世界戦ともなれば、3分、12ラウンドを戦う激しいスポーツだ。
ラウンドごとに優劣を付けられ、ポイントを加算していく。
しかし、ラストラウンドに強烈なパンチを浴び、ノックアウトされれば、ポイントの優劣は無くなり、逆転勝利となる。極めて残酷な競技と言えよう。
先日偉大なるチャンピオンが引退した。
プエルトリコ出身の「ミゲール・コット」だ。
彼は「スーパライト級」から「ミドル級」までを制覇した、プエルトリコ初の四階級王者である。
驚くのは、彼が、ミドル級まで制覇したことである。
ミドル級は、それ以下の階級と比べて、明らかに体格が違う。
ミドル級用の体格が必須となる。
しかし、コットはその体格差をものともせずに、ミドル級のチャンピオンになった。
その功績は驚くべきものである。
そのコットの引退試合の相手は、アメリカ出身の29歳、サダム・アリだ。
体格的には、両者ともほぼ互角。年齢差は8歳、そう、コットは37歳なのだ。
では、その引退試合の12ラウンドを、簡単に振り返ってみよう。文中最後にあるのは、ポイントを取った選手名だ。(あくまで、私見であるが。)

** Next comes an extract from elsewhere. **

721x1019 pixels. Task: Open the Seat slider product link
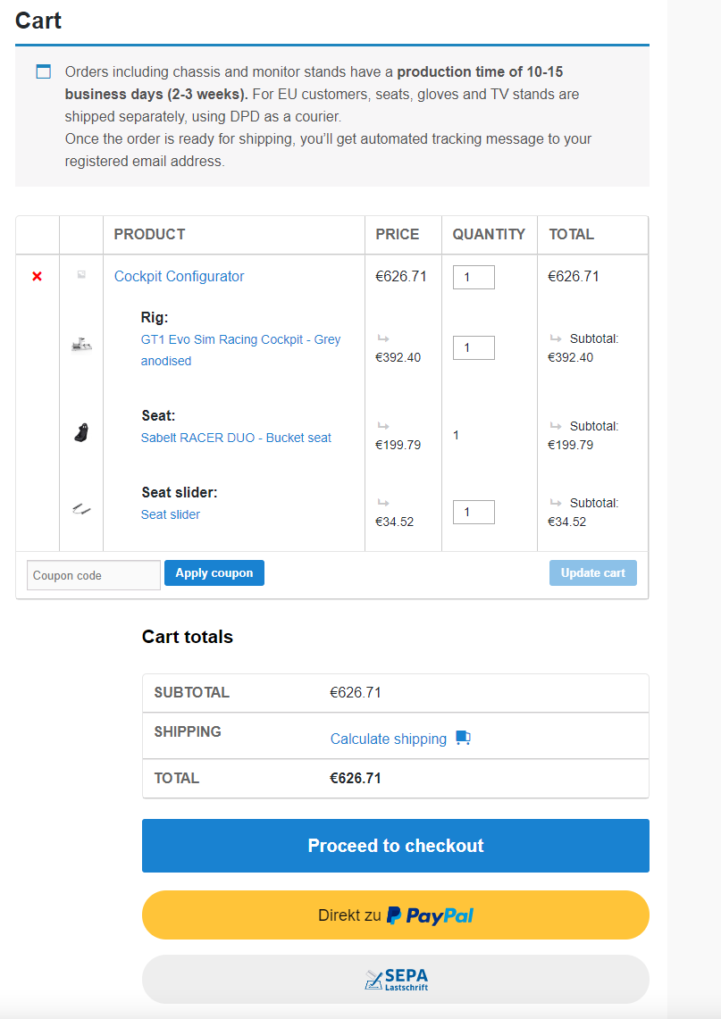(171, 514)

1R 一進一退のお互いの攻防、決め手の一打なし。 イーブン。
2R 1Rと同じ展開だが、後半アリの右ストレートがヒット。コットぐらつく。 アリ。
3R コット積極的に攻める。 コット。
4R コット積極的に攻めるが、後半アリに打たれる。 アリ。
5R コット積極的に距離を詰め攻める。 コット。
6R 5R同様コット距離を詰め積極的に攻める、後半右ストレートがヒット。 コット。
7R コット全体的にペースを握る。 コット。
8R コットペースを維持し、主導権を握る。しかし、ラウンド終わりにアリのアッパーヒット アリ。
9R 前半アリの攻勢、後半コットの攻勢。 コット。
10R 一進一退の攻防、後半アリのパンチヒット。コット失速する。 アリ。
11R アリの攻勢に、コット防御するのみ。 アリ。
12R 前半アリの攻勢、後半苦しみながらコット反撃。 アリ。

結果 3対0の判定で、サダム・アリの勝利。

試合は終った。
引退試合を「勝利」と言う花道で帰りたかったろうコット。
しかし、現実は残酷である。
試合後、インタビューに答えたコットは、インタビュアーの「引退を撤回しませんか」と言う問いに、混じりけなしの、爽やかな顔で「これで引退です。後は家族とゆっくりすごします。」と答えた。
16年にわたったコットの冒険は幕を閉じた。
しかし、この偉大なチャンピオンを、ボクシングフアンが忘れることは無いだろう。